Некоторая театральность, с которой я произнес последнюю фразу, подействовала на моего приятеля куда сильнее, чем я мог ожидать, – он судорожно отпрянул от меня и удушливо выкрикнул, вложив в этот крик все накопившееся и сдерживаемое до сего момента напряжение. Это был очень странный крик, но самое ужасное заключалось в том, что на него последовал ответ. Словно отзываясь ему эхом, из кромешной тьмы донесся скрип, и я догадался, что это открывается одно из решетчатых окон в проклятом старом доме неподалеку от нас. Более того, поскольку все остальные рамы давным-давно рассыпались, я понял, что скрип издает жуткая пустая рама того самого окна мансарды.
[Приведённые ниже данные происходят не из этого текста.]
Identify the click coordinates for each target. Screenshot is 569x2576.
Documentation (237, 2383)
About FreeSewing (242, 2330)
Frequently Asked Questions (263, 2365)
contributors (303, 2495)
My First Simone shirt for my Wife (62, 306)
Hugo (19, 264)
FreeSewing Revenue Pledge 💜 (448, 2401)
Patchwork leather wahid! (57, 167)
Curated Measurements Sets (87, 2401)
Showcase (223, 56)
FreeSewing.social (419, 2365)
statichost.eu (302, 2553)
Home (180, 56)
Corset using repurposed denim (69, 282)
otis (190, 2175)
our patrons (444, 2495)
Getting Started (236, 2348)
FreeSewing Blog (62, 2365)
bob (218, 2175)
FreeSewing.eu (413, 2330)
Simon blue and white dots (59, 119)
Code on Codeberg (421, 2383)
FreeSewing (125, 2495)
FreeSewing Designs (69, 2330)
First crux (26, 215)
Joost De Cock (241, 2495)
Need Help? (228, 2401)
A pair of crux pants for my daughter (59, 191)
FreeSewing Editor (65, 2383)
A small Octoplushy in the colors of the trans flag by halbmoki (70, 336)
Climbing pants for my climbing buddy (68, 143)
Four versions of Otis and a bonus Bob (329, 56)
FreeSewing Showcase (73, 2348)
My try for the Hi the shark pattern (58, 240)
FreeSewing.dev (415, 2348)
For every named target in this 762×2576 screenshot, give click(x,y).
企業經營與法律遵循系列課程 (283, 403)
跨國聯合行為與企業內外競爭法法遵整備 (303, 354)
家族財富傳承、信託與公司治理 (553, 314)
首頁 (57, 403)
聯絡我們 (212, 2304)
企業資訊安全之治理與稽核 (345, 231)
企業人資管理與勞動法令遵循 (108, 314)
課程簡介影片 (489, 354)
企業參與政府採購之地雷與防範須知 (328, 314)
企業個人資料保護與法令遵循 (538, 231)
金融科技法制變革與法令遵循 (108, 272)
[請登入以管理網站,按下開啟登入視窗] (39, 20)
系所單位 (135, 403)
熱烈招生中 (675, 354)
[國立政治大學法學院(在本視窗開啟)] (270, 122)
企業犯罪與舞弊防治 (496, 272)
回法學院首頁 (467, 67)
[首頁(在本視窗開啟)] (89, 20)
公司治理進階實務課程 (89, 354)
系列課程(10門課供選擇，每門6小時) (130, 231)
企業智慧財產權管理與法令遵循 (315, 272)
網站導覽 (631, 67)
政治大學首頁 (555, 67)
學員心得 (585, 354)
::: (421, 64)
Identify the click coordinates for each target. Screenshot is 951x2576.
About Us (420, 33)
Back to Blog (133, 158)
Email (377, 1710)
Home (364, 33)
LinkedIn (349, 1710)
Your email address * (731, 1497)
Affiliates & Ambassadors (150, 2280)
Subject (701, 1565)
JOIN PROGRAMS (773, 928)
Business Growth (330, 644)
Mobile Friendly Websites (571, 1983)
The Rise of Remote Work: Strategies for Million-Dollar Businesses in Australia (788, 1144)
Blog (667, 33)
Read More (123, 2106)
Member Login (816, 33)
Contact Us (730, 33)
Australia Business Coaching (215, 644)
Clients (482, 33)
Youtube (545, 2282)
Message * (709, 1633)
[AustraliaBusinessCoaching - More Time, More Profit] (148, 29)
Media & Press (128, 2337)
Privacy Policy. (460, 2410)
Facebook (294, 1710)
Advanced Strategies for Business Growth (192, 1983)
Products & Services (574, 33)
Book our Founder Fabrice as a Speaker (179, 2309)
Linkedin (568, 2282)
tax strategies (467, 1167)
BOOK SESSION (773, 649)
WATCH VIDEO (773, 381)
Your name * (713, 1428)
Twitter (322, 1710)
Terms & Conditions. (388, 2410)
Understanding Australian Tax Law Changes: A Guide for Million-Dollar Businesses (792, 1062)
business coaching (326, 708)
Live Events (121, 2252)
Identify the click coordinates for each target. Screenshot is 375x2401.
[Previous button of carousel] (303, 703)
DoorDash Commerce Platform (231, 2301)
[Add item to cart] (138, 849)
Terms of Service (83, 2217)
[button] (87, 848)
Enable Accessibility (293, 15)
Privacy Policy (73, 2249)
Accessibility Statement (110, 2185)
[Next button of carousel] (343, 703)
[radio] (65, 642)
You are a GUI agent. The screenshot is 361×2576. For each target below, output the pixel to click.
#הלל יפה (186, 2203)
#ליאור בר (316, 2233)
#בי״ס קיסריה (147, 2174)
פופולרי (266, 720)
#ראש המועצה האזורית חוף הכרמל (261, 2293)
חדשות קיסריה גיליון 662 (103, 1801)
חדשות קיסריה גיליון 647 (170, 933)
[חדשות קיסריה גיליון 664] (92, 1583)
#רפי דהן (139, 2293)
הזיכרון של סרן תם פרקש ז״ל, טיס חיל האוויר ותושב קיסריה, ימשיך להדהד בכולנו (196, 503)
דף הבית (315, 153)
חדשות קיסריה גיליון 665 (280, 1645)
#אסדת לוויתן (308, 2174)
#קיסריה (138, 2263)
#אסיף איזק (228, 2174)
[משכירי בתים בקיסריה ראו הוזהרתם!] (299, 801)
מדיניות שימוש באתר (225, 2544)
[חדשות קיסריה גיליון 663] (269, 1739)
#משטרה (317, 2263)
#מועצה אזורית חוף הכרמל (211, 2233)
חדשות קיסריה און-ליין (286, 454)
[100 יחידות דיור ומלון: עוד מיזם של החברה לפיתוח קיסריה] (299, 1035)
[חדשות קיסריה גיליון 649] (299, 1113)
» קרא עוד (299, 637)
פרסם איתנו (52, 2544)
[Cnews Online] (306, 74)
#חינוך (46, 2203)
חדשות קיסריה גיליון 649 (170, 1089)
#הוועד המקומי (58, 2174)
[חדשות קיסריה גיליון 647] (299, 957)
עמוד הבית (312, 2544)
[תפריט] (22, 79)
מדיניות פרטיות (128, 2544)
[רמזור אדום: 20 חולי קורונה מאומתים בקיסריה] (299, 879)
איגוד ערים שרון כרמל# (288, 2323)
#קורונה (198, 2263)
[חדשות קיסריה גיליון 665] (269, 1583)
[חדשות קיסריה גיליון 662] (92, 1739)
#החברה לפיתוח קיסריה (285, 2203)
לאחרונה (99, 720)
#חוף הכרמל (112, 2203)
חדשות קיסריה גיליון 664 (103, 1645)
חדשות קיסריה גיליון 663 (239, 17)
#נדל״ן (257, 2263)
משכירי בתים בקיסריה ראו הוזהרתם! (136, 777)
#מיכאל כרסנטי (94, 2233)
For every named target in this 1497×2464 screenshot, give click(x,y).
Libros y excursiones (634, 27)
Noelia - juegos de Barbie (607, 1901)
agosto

Затем с той же стороны налетел порыв ледяного затхлого воздуха и сразу же почти рядом со мной раздался пронзительный крик; он исходил из расколотого места упокоения человека и монстра. В следующее мгновение меня свалил удар чудовищной силы, нанесенный невидимым объектом громадных размеров и непонятной природы, и я растянулся на оплетенной корнями почве зловещего кладбища, а из могилы неслась такая адская какофония шумов и сдавленных хрипов, что мое воображение мгновенно заполнило окружающий беспросветный мрак мильтоновскими легионами безобразных демонов. Пронесся леденящий иссушающий вихрь, раздался грохот обваливающихся кирпичей и штукатурки, но прежде чем успел понять, что происходит, я милосердно лишился чувств.
Обладая меньшими габаритами, чем я, Мэнтон оказался более выносливым, и, хотя в итоге он пострадал сильнее меня, очнулись мы почти одновременно. Наши койки стояли бок о бок, и через несколько секунд мы узнали, что находимся в больнице Св. Марии. Сиделки, собравшиеся вокруг нас, поведали нам о том, как сюда мы попали: какой-то фермер обнаружил нас в полдень на пустыре за Медоу-Хилл, примерно в миле от старого кладбища, на том самом месте, где когда-то, говорят, располагалась бойня. У Мэнтона были две серьезные раны на груди и несколько мелких резаных и колотых ран на спине. Я отделался легкими повреждениями, но зато все мое тело оказалось покрыто ссадинами и синяками удивительного происхождения – например, один из них был явно отпечатком копыта. Мэнтон явно больше меня знал о нашем приключении, однако ничего не рассказал озадаченным и заинтригованным врачам до тех пор, пока не выведал у них все подробности о наших ранах. Только после этого он сообщил, что на нас напал разъяренный бык – выдумка, на мой взгляд, неудачная, ибо откуда такой бык мог взяться?
Как только врачи и сиделки покинули нас, я повернулся к приятелю и шепотом, исполненным страхом, спросил:
– О Боже, Мэнтон, что же это было? Эти раны выглядят так… на что оно было похоже?
Я примерно представлял, что он скажет, но был слишком ошеломлен, чтобы ликовать, услышав его ответ.
– Нет, описать это невозможно. Оно было повсюду… какое-то желе… слизь, не имеющая формы… имеющая тысячи форм, столь кошмарных, что хочется скорее забыть о них. Я видел глаза, а в них – чистый порок! Это была бездна… пучина… воплощение крайней мерзости. Настолько неприличное, что я не могу описать… Картер, это было неименуемое!